Current constituency
- Created: 2002
- Seats: One
- Party: Liberal Democratic Party
- Representative: Kōsaburō Nishime
- Created from: Okinawa's 1st and 2nd district
- Municipalities: Miyakojima, Ishigaki, Itoman, Tomigusuku, Nanjō, Tarama, Yaeyama District and parts of Shimajiri District (Haebaru, Yaese and Yonabaru)

= Okinawa 4th district =

Legislative district of Japan

Okinawa 4th district is a constituency of the House of Representatives in the Diet of Japan (national legislature). It is located in Okinawa Prefecture and encompasses the cities of Miyakojima, Ishigaki, Itoman, Tomigusuku, Nanjō, the village of Tarama, Yaeyama District and parts of Shimajiri District (Haebaru, Yaese and Yonabaru).
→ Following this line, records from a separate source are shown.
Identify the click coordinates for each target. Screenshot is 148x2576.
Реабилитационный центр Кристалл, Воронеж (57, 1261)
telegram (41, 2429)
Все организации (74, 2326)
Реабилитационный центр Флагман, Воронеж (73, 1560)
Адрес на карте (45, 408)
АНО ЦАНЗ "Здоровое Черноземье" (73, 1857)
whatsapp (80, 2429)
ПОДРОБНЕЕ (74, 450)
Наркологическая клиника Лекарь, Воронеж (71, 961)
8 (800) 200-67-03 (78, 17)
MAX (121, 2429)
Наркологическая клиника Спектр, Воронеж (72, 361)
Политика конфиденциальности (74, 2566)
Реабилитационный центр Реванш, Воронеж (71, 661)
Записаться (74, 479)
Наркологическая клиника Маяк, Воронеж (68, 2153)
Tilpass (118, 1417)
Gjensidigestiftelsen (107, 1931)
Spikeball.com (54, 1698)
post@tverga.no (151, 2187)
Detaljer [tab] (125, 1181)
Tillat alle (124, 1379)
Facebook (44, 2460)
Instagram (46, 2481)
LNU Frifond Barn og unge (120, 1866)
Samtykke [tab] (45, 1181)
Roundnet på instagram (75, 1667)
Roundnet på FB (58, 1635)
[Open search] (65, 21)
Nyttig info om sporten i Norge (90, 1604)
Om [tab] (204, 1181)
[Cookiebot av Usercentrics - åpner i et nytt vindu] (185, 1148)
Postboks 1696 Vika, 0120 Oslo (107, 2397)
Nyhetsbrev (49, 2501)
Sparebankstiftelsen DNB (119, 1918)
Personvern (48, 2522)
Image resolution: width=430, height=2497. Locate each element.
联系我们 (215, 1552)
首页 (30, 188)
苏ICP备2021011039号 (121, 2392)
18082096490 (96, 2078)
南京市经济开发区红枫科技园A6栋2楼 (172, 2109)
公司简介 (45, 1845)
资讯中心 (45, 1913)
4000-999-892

The district was formed after the 2002 national electoral district review assigned Okinawa an extra district. Constituency cities and towns in the 1st and 2nd district were reassigned to form the 4th district. As of 2016, 286,832 eligible voters were registered in the district.

The district is currently represented by Kōsaburō Nishime of the Liberal Democratic Party.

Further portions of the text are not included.